If radar guns at Disney-themed spring training sites are to be trusted, Fedde’s fastball ranged from 93 to 96 mph, which would be an encouraging return to the velocity that made him the Nationals’ top pitching prospect last year after Lucas Giolito and Reynaldo Lopez were traded as part of the deal that brought Adam Eaton to Washington.
“I’ll take it as a pretty mediocre outing,” Fedde said. “I felt really good. I felt like my stuff was ahead of even where I wanted to be. Just I think I got a little anxious and hurried. Maybe put myself in a bad spot in the second inning. Overall, pretty happy.”
A.J. Cole and Edwin Jackson are Fedde’s main competition for the fifth starter spot. And that’s if the Nationals don’t sign one of the three established big league free agent starters still available: Jake Arrieta, Lance Lynn and Alex Cobb. Club officials have said Cole is the internal favorite because he impressed them down the stretch last season. Cole also doesn’t have a minor league option remaining, which means the Nationals could lose him to another team if he doesn’t make the Opening Day roster.
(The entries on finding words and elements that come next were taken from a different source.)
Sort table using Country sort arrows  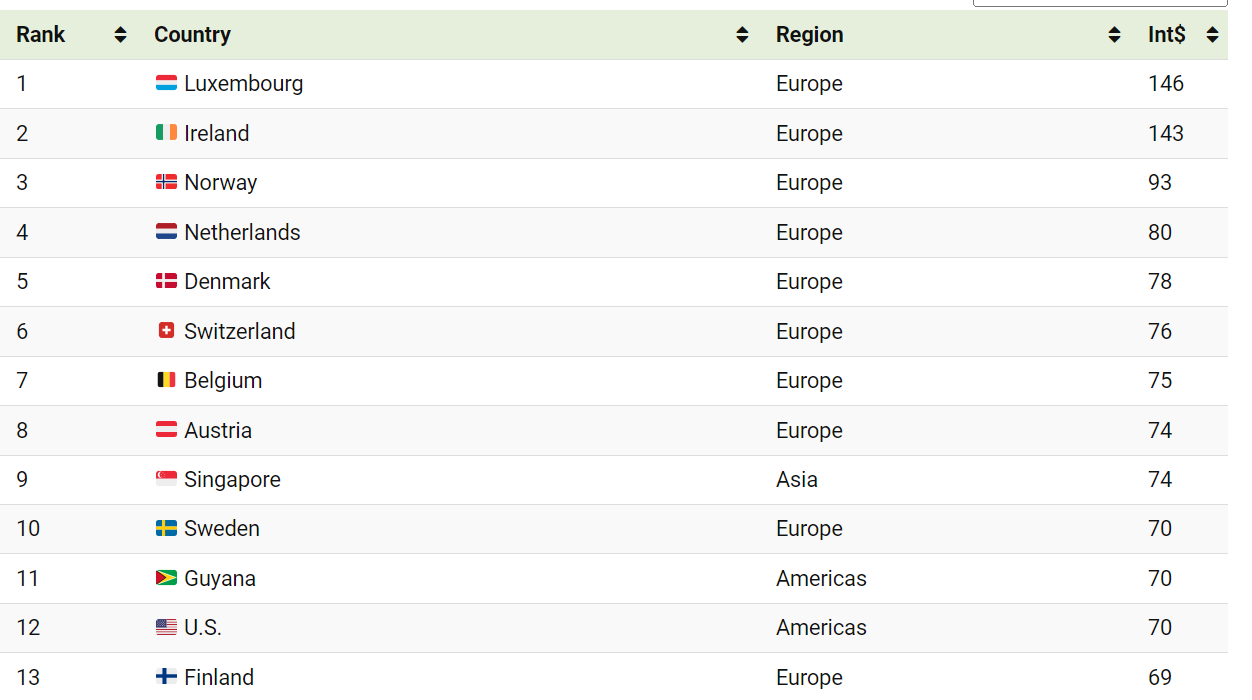pos(742,35)
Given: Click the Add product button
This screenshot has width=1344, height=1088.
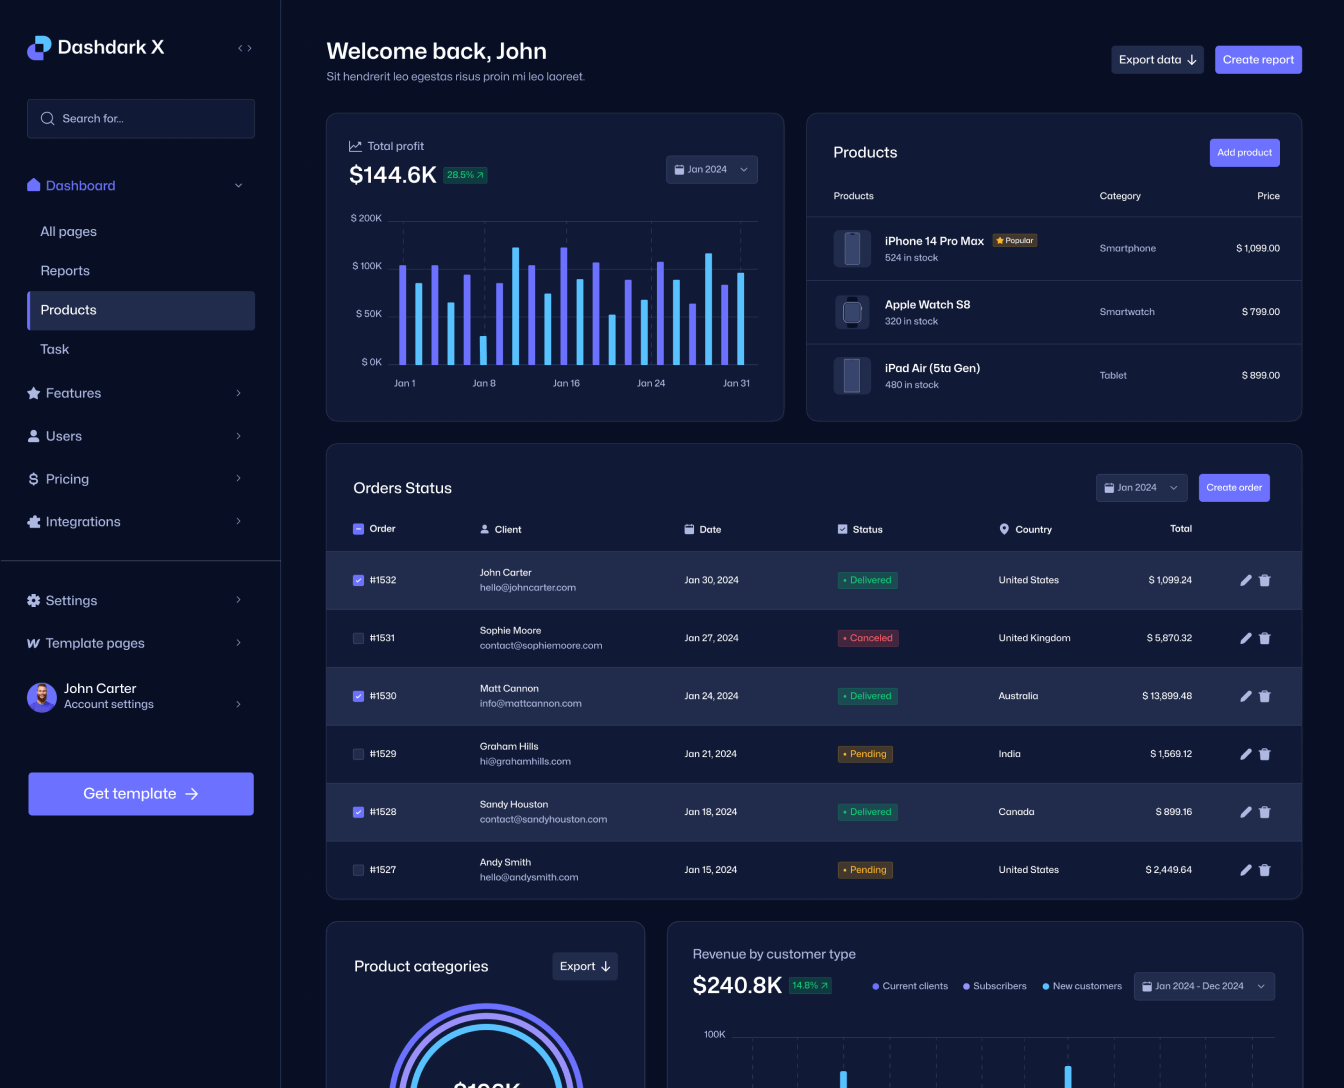Looking at the screenshot, I should (x=1244, y=152).
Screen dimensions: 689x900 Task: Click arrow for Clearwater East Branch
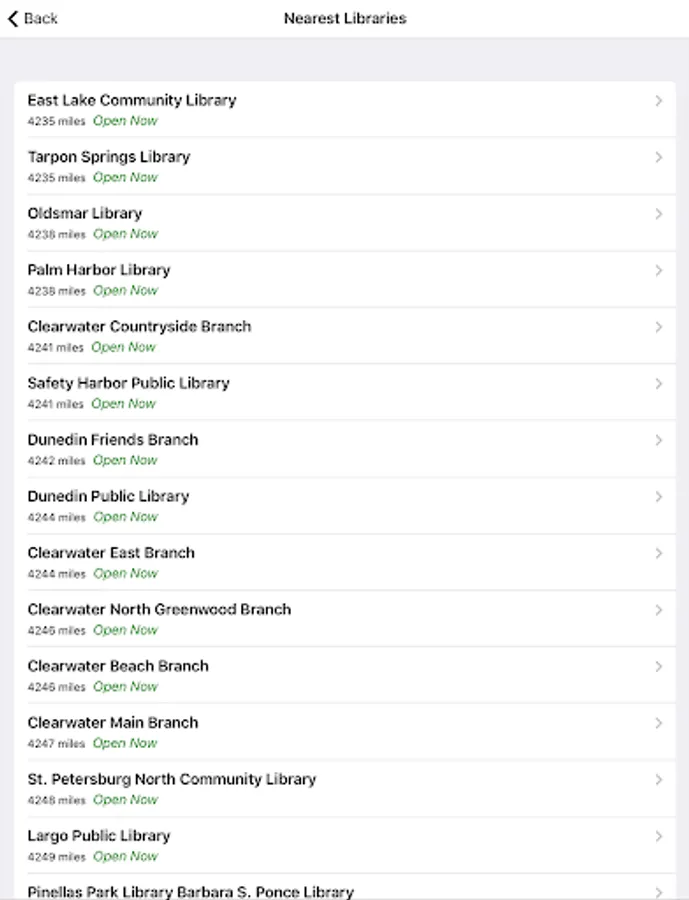coord(659,553)
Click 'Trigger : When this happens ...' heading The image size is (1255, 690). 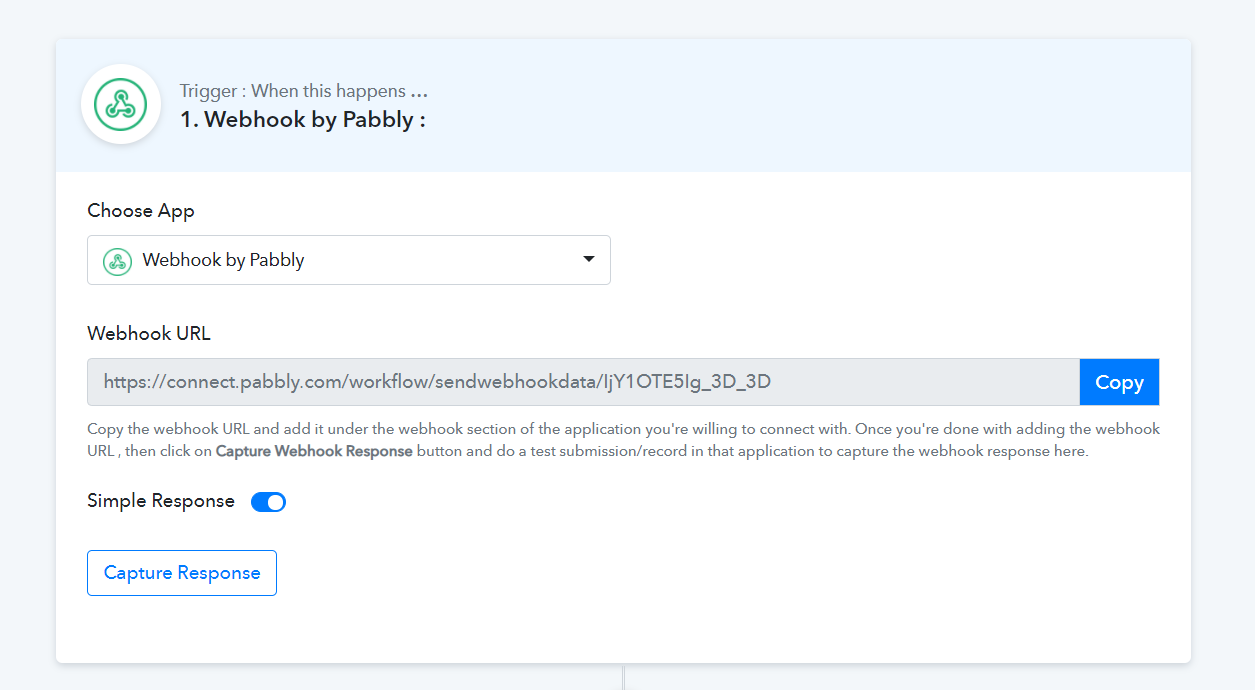[304, 91]
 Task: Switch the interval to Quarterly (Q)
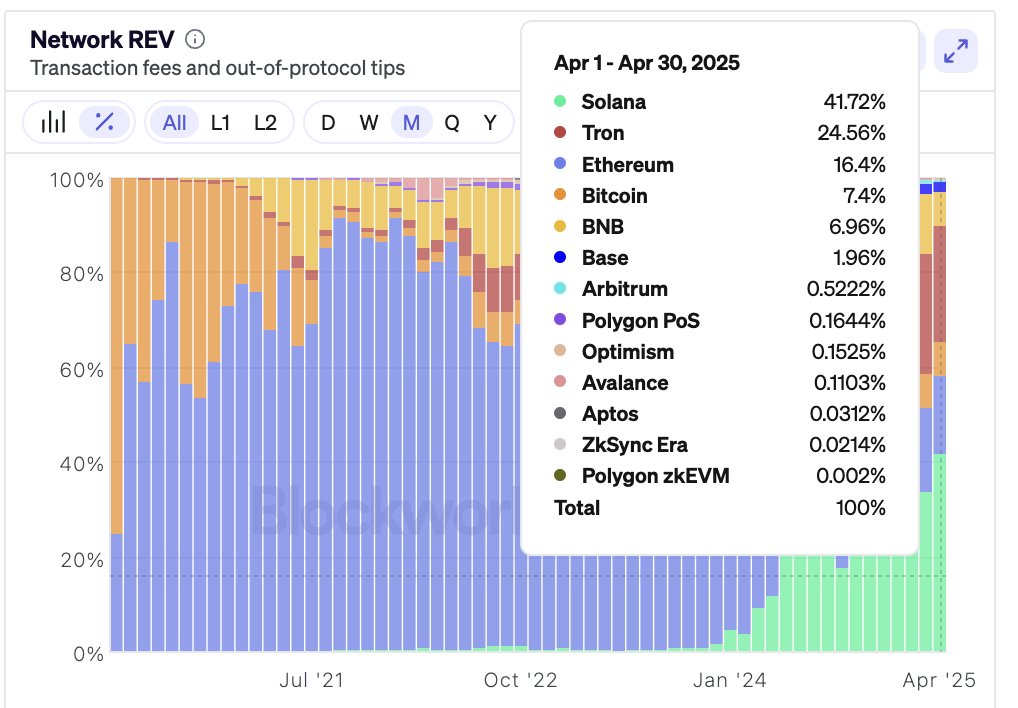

But Fedde has the higher upside, the kind of potential that prompted the Nationals to convert him to reliever midseason last year in hopes he could reach the majors more quickly. Fedde made his first relief appearance May 16. By July, the experiment was aborted after 16 relief appearances for Class AA Harrisburg and Class AAA Syracuse. He made his major league debut at the end of the month, as a starter, against the Colorado Rockies.
“I tried to take it really openly,” Fedde said. “I understood the team was trying to get me to the big leagues. So how can I be upset about that? But, yeah, it was different. I had never been in the bullpen.”
Fedde wound up starting three games in the majors, posting a 9.39 ERA, 15 strikeouts and eight walks in 15 1/3 innings before he was shut down. He said he learned a few lessons, namely mistakes are punished at a higher rate and attacking batters’ weaknesses is paramount.
“I learned more in those three starts than I learned in my whole life,” Fedde said.
He was encouraged by the progress his change-up made last season but thought his slider, historically his best secondary offering, regressed. A priority this spring is to recapture that pitch, and he said he has talked to Stephen Strasburg about it. He was pleased with his slider Monday. He threw it for strikes early in the count and generated a few outs with it. Most importantly, he emerged completely healthy. There was nothing to panic about. He is himself again.